- **Pasaje para revisión**
···

Estos dos conceptos, cultura de la satisfacción y suma cero, son perfectamente aplicables a la economía de los sistemas de salud, pues existe una medicina de la «satisfacción» y el elevado costo de su práctica desequilibra la delicada ecuación que debe preservarse entre las demandas infinitas y los recursos limitados, de la cual hablamos ya muchas veces. Defino como «medicina de la satisfacción» a aquellas acciones tendientes a modificar estados fisiológicamente normales, que no son aceptados como tales por los enfermos, sea por inducción o simplemente porque ellos lo sienten así. Los cambios que experimenta el ser humano con el paso de los años son un ejemplo claro a mi entender.
Estos dineros que se destinan a prestaciones que no son conducentes a mejorar ninguna de las variables con las cuales se mide el estado de salud de una población determinada, persiguiendo un bienestar efímero, alteran el fiel de la balanza y hace que persistan, y aún crezcan, enfermedades previsibles (infecciosas, desnutrición, accidentes de tránsito) mientras que, por otro lado, se gastan ingentes sumas en prestaciones de utilidad superflua, dudosa o nula. Esta contraposición, en términos sanitarios, es inaceptable porque incrementa la inequidad en una necesidad básica del ser humano. El contraste explícito que se ve en nuestras calles diariamente, donde conviven autos de alta gama y de porte elegante con inseguros carros tirados por caballos enclenques metaforizaría gráficamente la situación que procuro describir.
Este estado de cosas conspira contra todos los componentes del sistema, generando médicos descontentos, pacientes insatisfechos, gasto ineficiente y burocracia superlativa. Los profesionales de la salud aspiran a vivir decentemente con una carga horaria laboral acorde a cualquier trabajador y con una remuneración congruente a su nivel de capacitación, condiciones que, hoy por hoy, aparecen como lejanas, salvo alguna excepción. Es cierto también que esto se repite en otras profesiones y, en general, con mayor crudeza. Los pacientes no ven colmadas sus expectativas porque los encargados de financiar la atención de sus afecciones las sobrealimentan encarnándoles la frase «… Ud. está totalmente cubierto», falacia que se constituye en la principal culpable de la decepción que sienten. A la ineficiencia del gasto y al aparato burocrático que significan las casi 300 obras sociales en nuestro país ya lo hemos criticado consecuentemente antes de ahora, así que no volveré a machacar sobre ese asunto.

···

- **Consigna**
Responda brevemente estas preguntas sobre el pasaje:
1. ¿Qué se señala en el pasaje como un ejemplo claro de estados fisiológicamente normales?
2. ¿Qué enfermedades previsibles se mencionan entre paréntesis?
3. ¿Cuántas obras sociales hay en el país, según el pasaje?

···

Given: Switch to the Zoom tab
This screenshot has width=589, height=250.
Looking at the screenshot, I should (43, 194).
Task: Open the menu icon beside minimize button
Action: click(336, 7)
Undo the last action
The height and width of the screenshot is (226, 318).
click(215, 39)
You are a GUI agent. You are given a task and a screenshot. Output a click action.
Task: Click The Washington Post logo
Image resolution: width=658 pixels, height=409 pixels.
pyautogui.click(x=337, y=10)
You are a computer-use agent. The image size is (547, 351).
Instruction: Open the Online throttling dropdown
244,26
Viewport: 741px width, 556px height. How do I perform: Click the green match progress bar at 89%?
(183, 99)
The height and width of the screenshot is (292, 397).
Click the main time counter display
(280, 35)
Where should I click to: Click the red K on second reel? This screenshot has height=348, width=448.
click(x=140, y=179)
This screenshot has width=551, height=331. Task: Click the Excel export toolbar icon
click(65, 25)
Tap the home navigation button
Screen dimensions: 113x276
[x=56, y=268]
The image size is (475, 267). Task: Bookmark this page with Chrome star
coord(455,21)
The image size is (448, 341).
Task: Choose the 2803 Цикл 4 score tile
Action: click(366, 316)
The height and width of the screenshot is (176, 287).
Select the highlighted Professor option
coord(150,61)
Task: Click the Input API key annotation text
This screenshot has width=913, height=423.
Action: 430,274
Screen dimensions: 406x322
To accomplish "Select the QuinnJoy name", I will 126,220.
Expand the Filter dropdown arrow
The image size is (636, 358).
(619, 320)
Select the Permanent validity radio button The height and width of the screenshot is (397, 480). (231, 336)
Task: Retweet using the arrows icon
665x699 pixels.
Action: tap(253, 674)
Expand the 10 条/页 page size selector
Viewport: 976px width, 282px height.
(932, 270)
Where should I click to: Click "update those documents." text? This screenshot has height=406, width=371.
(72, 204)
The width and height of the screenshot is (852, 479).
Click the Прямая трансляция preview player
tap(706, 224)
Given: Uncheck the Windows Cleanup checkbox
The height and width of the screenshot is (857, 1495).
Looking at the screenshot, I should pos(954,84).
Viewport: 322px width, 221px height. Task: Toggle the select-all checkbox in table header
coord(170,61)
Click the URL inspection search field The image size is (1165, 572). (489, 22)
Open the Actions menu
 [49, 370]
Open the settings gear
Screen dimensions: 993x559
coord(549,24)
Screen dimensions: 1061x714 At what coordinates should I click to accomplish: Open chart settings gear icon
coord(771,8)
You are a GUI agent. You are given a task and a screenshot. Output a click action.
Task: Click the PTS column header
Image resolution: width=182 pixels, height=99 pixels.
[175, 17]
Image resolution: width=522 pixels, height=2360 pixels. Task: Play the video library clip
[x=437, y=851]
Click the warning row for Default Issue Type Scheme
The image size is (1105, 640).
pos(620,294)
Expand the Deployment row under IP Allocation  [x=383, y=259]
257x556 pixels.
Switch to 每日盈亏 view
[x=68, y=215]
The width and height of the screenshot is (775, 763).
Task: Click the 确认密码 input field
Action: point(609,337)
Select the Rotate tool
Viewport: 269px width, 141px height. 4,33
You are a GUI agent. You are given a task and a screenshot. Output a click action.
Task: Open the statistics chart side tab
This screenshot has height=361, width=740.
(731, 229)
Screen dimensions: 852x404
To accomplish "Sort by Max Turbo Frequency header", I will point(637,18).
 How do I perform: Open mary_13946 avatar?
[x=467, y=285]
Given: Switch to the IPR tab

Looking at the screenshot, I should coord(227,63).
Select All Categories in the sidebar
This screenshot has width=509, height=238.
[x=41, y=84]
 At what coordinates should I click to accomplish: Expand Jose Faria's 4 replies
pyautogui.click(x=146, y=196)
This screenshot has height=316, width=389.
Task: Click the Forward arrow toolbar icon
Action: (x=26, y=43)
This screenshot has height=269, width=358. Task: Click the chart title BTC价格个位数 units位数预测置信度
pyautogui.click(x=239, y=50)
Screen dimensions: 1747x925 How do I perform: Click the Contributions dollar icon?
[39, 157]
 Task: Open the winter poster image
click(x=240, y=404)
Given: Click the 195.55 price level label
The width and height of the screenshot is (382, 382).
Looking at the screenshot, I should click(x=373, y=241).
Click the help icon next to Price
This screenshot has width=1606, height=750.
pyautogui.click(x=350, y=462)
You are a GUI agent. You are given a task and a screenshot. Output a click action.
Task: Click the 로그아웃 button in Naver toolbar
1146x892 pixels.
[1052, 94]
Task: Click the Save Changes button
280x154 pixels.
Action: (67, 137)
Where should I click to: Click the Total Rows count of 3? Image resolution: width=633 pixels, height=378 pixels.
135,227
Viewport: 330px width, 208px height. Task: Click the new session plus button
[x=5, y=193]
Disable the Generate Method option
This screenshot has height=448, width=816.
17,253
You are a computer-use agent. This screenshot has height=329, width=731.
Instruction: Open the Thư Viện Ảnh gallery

···

- **Resultado del ejercicio**
1. Los cambios que experimenta el ser humano con el paso de los años.
2. Las infecciosas, la desnutrición y los accidentes de tránsito.
3. Casi 300.